**Data items:**
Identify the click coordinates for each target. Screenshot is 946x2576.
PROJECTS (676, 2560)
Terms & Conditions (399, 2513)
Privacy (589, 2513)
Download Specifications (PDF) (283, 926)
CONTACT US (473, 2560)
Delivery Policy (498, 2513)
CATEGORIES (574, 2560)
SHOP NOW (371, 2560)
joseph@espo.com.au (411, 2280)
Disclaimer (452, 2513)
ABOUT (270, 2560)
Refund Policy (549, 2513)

--

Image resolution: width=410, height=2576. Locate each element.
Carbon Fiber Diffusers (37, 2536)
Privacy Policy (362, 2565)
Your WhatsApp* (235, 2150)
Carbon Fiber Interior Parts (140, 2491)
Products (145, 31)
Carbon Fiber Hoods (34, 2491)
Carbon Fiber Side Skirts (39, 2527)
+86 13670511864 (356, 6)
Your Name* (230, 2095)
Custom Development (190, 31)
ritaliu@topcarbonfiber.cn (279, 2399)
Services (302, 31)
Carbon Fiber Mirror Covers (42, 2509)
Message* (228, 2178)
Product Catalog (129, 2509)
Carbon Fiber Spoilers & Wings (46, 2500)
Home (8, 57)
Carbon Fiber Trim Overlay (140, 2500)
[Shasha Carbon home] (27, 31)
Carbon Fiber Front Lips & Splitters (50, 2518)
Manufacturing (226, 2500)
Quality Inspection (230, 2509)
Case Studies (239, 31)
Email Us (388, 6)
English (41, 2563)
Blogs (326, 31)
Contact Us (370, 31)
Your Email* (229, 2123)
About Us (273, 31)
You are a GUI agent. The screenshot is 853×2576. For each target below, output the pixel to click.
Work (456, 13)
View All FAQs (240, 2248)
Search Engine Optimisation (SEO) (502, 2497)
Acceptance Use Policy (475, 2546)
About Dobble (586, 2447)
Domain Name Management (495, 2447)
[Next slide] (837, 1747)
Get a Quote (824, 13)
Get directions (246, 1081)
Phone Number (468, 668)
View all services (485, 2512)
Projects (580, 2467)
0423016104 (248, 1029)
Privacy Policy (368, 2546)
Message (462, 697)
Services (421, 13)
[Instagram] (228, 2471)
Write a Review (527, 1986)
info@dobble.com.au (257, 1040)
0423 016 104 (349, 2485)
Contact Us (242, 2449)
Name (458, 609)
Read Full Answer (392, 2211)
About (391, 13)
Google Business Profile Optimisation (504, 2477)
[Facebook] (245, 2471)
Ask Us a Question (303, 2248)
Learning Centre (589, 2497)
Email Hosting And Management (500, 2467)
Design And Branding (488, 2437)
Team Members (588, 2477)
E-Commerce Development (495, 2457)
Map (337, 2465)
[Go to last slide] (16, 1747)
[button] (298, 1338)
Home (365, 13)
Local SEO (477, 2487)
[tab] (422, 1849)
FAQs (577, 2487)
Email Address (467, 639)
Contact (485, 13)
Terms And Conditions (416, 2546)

**EXERCISE OBJECTIVE:**
An exact copy of the lines above between the line holding "[tab] (422, 1849)" and the line holding "Terms And Conditions (416, 2546)", inclusive, is the whole answer.

**TASK ANSWER:**
[tab] (422, 1849)
FAQs (577, 2487)
Email Address (467, 639)
Contact (485, 13)
Terms And Conditions (416, 2546)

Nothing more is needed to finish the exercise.